For the insurance sector, a key detail lies in the OBR’s Insurance Premium Tax (IPT) projections. IPT is now forecast to raise £57.8 billion between 2025/26 and 2030/31, up £0.5 billion from the £57.3 billion expected at the Autumn Budget. The profile shows steady year‑on‑year growth in IPT receipts despite no change in the headline rate.

The upgrade comes alongside new PHIN data showing private healthcare admissions at a record Q3 level, with private medical insurance (PMI) continuing to drive activity.

Broadstone’s head of life and health, Cara Spinks, said the figures highlight how workplace health insurance and cash plans are increasingly used by employers to maintain productivity and retention by securing quicker diagnosis and treatment, and by supporting preventative care. She argued that, by not offering tax incentives to encourage wider take‑up of PMI in line with the Keep Britain Working review, the Chancellor has missed an opportunity to tackle economic inactivity and ease pressure on the NHS.

Spinks also warned that rising premiums and the growing IPT burden risk constraining growth in this market, and called for government to revisit the role of IPT and consider targeted relief for health‑related cover.

Housing, rates and migration shape personal lines backdrop

Average interest rates on existing mortgages are projected to rise from 4.1% this year to around 4.5% by 2030 – a gentler path than assumed in the autumn, reflecting expectations of a lower peak in Bank Rate. Mortgage affordability will remain tight, but a gradual easing in borrowing costs should support housing transactions and, in turn, demand for household insurance over the medium term.

Housebuilding is forecast to decline from roughly 260,000 completions a year in the early 2020s to around 220,000 in 2026/27, before recovering to about 305,000 a year by 2030/31. The government remains off course to meet its target of 1.5 million homes this Parliament, limiting organic growth in the home insurance book even as rebuild costs stay elevated.

Net migration is expected to fluctuate between 200,000 and 300,000 a year over the rest of the decade, slightly lower than previously assumed as more UK nationals are projected to leave. That implies slower working‑age population growth - a modest drag on long‑term premium growth, but potentially some easing of pressure on housing and public services.

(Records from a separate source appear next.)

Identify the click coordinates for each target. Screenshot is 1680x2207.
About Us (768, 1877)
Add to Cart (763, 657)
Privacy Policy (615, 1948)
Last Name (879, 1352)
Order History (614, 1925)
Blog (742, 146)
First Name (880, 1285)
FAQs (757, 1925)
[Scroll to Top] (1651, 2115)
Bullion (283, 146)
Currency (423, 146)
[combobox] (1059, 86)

Small businesses under strain as costs climb

For commercial lines and SME‑focused brokers, the statement offered little direct relief. Business rates for many premises are still set to rise by 10% from April’s revaluation, adding to fixed‑cost pressures for high‑street and micro‑firms.

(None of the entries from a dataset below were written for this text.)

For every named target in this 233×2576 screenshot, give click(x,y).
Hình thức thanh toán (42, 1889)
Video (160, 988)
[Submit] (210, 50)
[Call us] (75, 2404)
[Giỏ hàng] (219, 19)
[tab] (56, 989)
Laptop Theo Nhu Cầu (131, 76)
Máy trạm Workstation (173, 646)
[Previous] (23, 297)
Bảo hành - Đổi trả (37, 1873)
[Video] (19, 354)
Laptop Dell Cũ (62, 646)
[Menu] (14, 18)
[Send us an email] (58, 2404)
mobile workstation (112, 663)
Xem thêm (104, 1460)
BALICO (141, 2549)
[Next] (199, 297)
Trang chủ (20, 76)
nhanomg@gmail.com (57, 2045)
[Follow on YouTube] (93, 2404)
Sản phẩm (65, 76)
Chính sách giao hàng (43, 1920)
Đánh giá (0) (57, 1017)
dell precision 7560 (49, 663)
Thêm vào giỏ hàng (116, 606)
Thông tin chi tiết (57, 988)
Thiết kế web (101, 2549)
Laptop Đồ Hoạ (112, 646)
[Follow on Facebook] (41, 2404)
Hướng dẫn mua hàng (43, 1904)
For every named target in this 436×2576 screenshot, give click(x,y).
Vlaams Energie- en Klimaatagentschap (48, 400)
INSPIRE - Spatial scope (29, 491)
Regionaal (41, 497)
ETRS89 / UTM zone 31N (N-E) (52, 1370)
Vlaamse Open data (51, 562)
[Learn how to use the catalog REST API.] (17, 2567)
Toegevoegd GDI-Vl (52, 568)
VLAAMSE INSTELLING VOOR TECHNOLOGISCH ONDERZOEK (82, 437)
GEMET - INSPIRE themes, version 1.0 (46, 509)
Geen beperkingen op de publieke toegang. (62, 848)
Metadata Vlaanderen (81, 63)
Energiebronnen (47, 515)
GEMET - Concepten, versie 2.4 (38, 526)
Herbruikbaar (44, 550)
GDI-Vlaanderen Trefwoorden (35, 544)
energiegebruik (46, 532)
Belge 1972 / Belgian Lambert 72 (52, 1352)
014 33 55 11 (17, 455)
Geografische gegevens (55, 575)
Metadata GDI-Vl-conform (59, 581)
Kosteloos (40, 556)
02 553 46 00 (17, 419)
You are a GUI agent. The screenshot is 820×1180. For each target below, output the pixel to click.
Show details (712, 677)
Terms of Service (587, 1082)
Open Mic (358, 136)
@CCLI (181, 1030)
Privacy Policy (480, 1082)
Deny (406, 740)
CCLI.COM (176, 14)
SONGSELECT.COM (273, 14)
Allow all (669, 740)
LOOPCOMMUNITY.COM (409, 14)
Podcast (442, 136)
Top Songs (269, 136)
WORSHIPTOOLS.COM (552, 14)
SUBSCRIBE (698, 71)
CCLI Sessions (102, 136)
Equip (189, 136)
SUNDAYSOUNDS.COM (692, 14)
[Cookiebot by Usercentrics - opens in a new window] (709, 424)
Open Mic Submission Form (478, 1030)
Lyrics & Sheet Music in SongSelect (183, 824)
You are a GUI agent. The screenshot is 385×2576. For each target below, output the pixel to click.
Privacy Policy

Simply Business UK chief executive Julie Fisher said the headline story of gradual improvement does not match what many small firms are experiencing. She pointed out that small businesses support 16.9 million jobs and generated £45.9 billion in corporate tax last year, yet are facing slowing growth, persistent inflation and rising rates.

According to the firm’s research, costs have risen for 82% of small business owners over the past year, but only 12% have been able to increase prices in line with those costs. Fisher characterised small firms as acting as a “shock absorber” by shielding consumers from price rises at the expense of their own margins.

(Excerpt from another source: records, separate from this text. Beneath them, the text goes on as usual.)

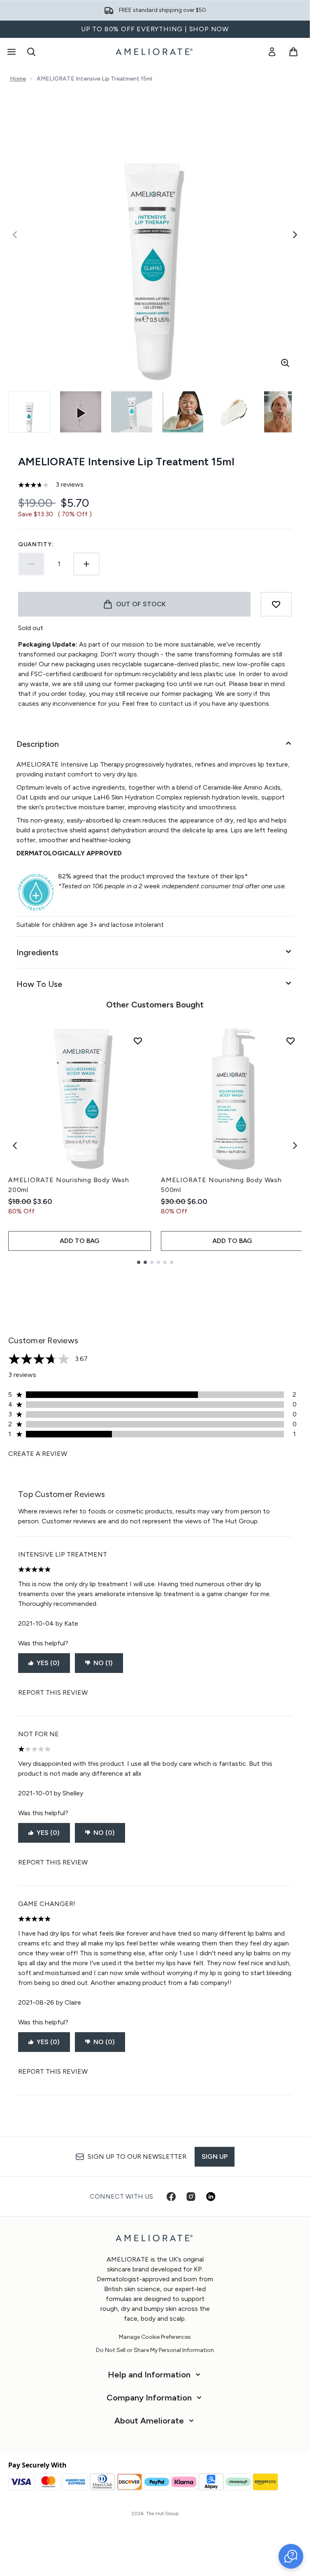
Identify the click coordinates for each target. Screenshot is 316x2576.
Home (18, 78)
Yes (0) (48, 1663)
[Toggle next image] (295, 234)
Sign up (215, 2156)
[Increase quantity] (86, 563)
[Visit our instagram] (191, 2196)
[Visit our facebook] (171, 2196)
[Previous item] (14, 1145)
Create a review (37, 1454)
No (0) (104, 1833)
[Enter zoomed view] (285, 363)
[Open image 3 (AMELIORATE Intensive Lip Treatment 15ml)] (182, 411)
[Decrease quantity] (31, 563)
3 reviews (70, 484)
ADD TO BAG (80, 1241)
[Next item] (295, 1145)
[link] (272, 52)
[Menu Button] (10, 52)
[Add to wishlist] (276, 604)
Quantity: (35, 544)
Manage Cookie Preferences (155, 2337)
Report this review (53, 1692)
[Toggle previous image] (14, 234)
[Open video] (80, 411)
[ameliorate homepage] (155, 51)
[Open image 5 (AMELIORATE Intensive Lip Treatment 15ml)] (284, 411)
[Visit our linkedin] (211, 2196)
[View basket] (293, 52)
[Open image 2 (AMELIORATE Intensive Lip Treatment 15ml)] (131, 411)
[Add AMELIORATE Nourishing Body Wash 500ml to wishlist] (290, 1041)
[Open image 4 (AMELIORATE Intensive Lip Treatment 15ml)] (233, 411)
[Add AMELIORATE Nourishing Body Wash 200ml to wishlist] (138, 1041)
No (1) (103, 1663)
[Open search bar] (31, 52)
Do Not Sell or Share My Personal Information (155, 2350)
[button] (291, 2556)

She also highlighted the human impact, with almost half of owners reporting that financial pressures are affecting their mental health, and around one in five considering using personal savings to keep their business going. Despite this, Simply Business found that 86% of small business owners still say they love what they do. Fisher said the sector remains resilient and optimistic, but needs stability and targeted relief if it is to move from survival to growth.